[DATA FOR ANALYSIS — start]
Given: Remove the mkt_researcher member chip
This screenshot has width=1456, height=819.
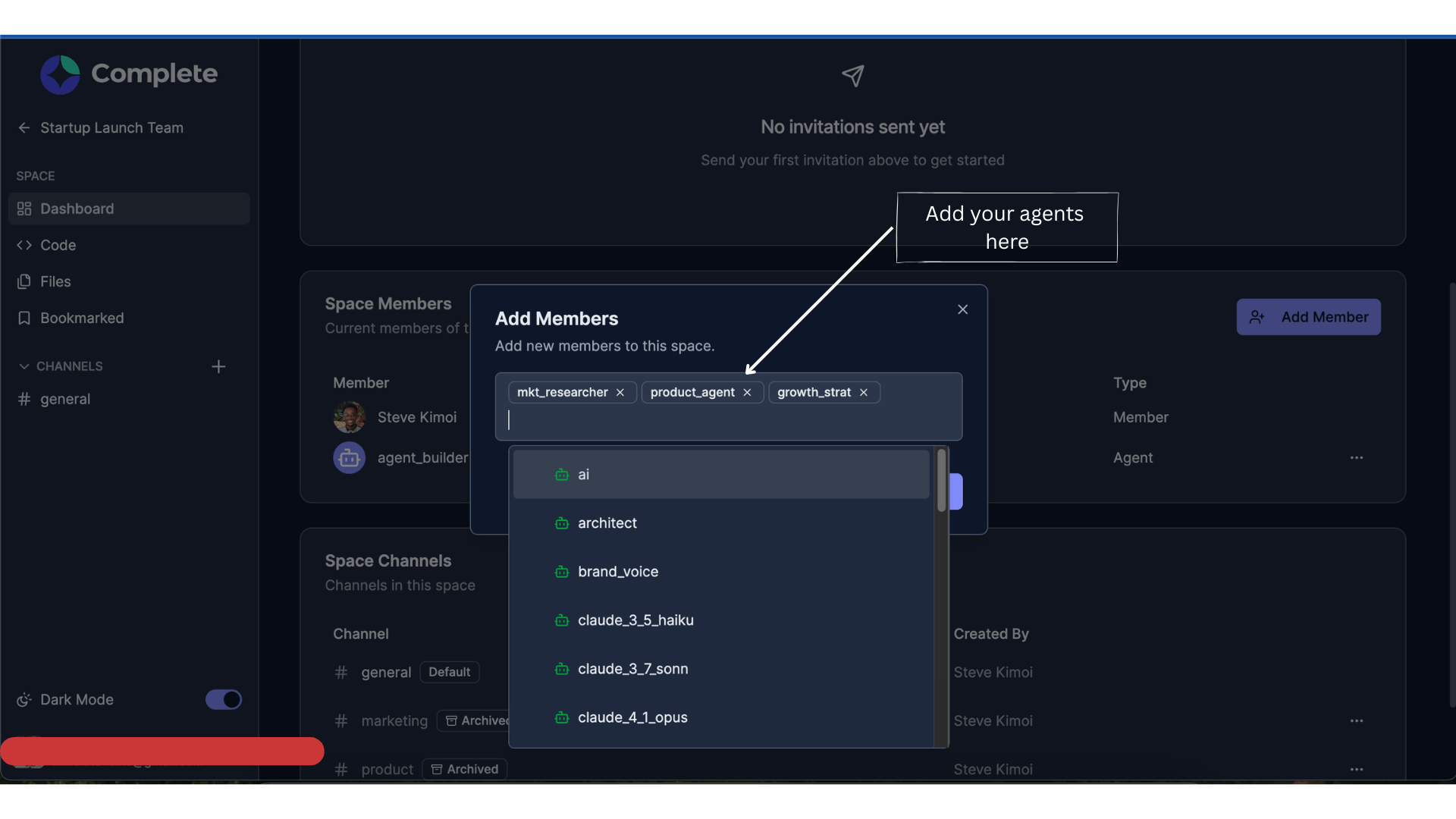Looking at the screenshot, I should click(x=620, y=392).
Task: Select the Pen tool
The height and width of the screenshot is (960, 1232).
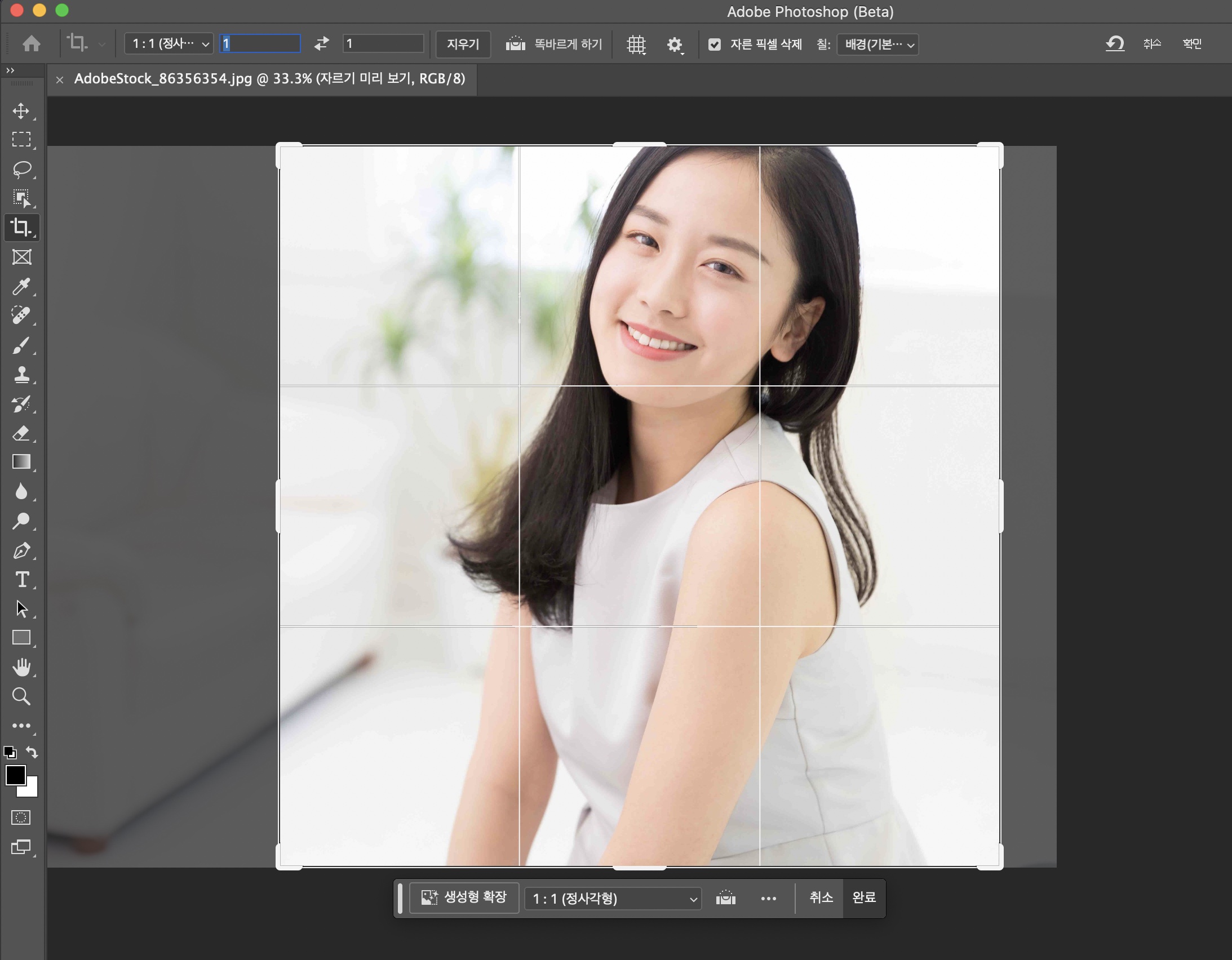Action: (x=21, y=550)
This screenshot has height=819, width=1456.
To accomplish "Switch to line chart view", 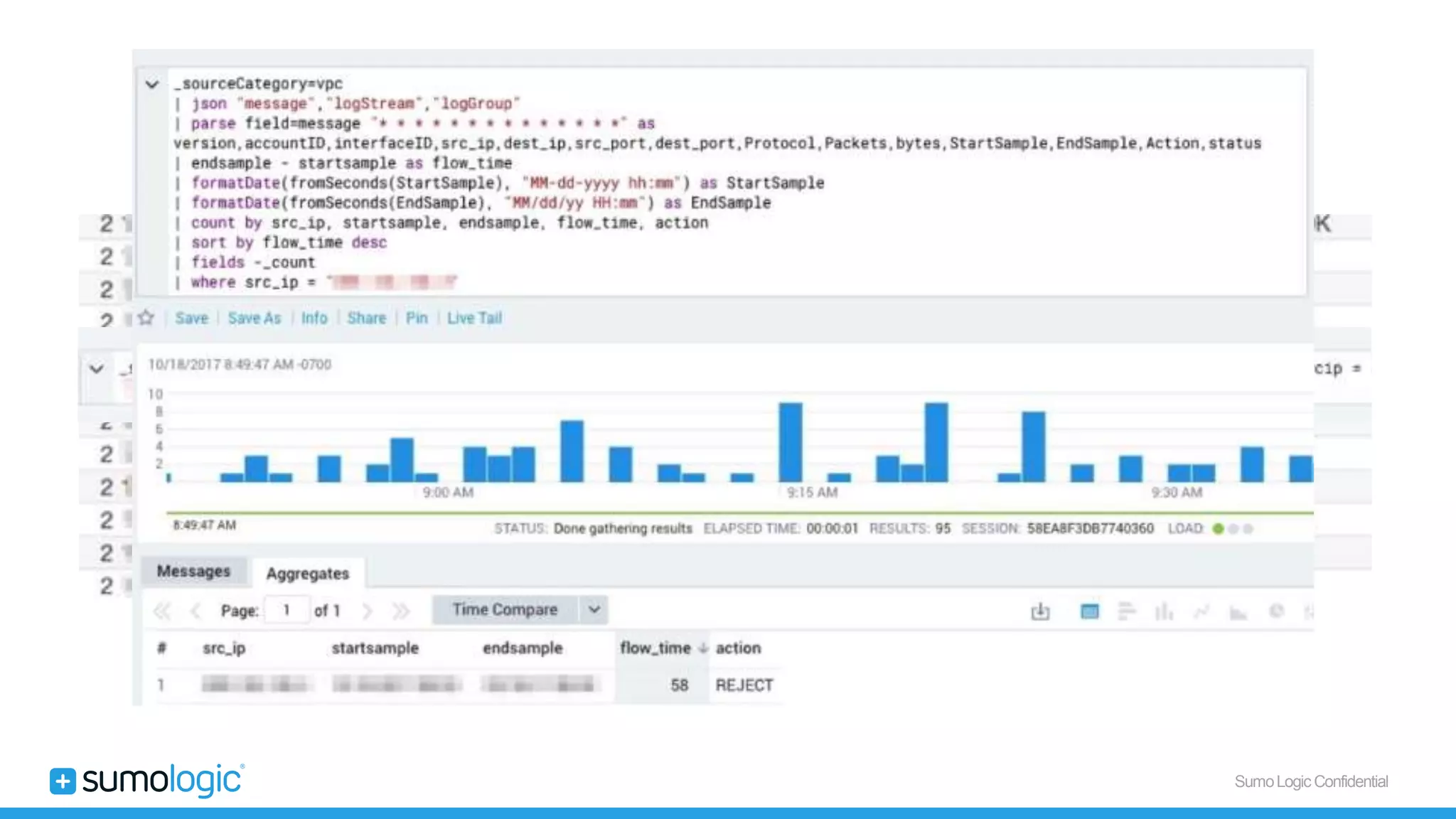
[DATA FOR ANALYSIS — finish]
TASK TO COMPLETE
All records must be output exactly as they are, except for the pictures, which are left out.

WRITTEN SOLUTION
Given: Remove the mkt_researcher member chip
This screenshot has width=1456, height=819.
Looking at the screenshot, I should click(x=620, y=392).
Task: Select the Pen tool
The height and width of the screenshot is (960, 1232).
Action: (x=21, y=550)
This screenshot has height=819, width=1456.
To accomplish "Switch to line chart view", 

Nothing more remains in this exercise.